Osage sinewed plains, Cheyenne style 54#/26“ (No. 58)

This is no replica bow. It is a plains style 50“ long for a 26“ draw. The tips are flipped backwards, of course a bendy handle. Complete belly is painted with earth pigments (orange, red, bright ocre, dark blue).

The backing is sinew in two layers, conventional done in two layers. The first at 2014 Feb 14, the second at 2014 Aug 27 – so call it a long lasting project, haha. Wood is about ⅔, sinew about ⅓ of thickness. At widest point 1¼”  x  ½”.

I tillered in 2014 November and dressed her up and finished her 2015 January now.
This bow holds a nice reflex of 5”.

Handle is brain tanned buckskin, cord is same material.

Double diamond nock on the bottom, single kerf on upper.

The tips are decorated on the back with sheeted mica (grounded mineral), applied in the wet glue. When the light comes from the back it looks like simple dark pigments, but when the light comes from the opposite the surface is shiny and sparkling (hard to take suitable pics).I saw this a while ago on a bow from Chuck Loeffler here on PA. Finally I found the drawing of the original in the book of Jim Hamm & Steve Allely (Encyclopedia). BTW. For me one of the most interesting books!

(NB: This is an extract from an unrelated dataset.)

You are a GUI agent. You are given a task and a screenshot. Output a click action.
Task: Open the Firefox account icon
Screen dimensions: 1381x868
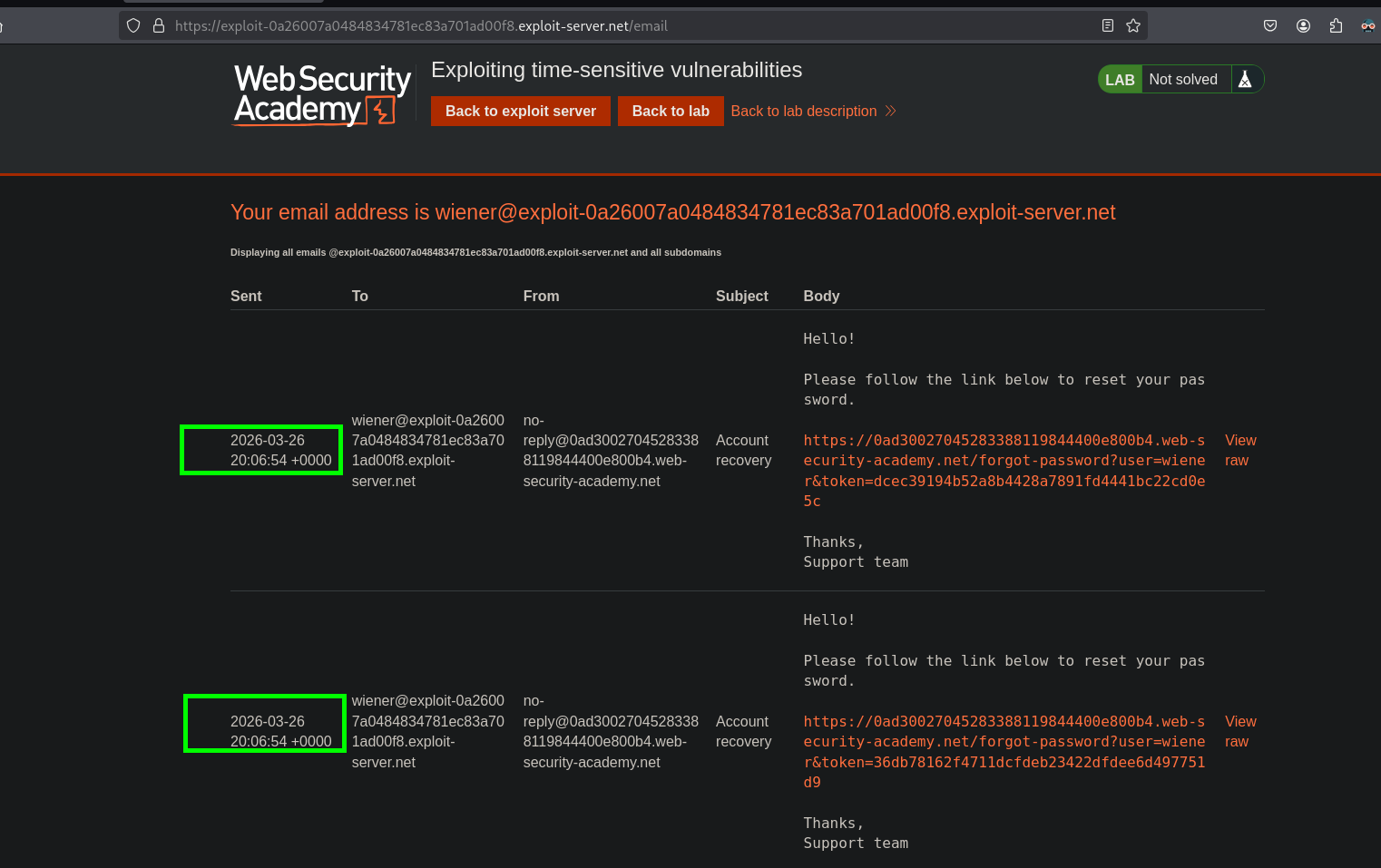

Also in this book I found a nice belly painted Cheyenne bow. Thought I give the painting a try on mine. So this bow is a mix of some things found on different originals.

Only a few measurements are done for the painting, most just by eyeballing and freehand painting. A carefully sanding with 800 grit and rubbing in an oily dark brown pigment solution brought the desired antique look.

a detail of the sinew backing


and a view along the belly and the back

The sinew is applied in two layers (520 + 450grain), measured is the shredded dry stuff. The little sketch below shows how.

 

After shooting in that stick, I did make some tiller adjustments at the sides and squeezed out a good more inches of drawlength. also painted the sides in a dark blue …….. here are some pics!

2 Comments

Very Very Nice! I am going to try and duplicate, except not from a stave but a 72″ x 1.5″ x .5″ osage board.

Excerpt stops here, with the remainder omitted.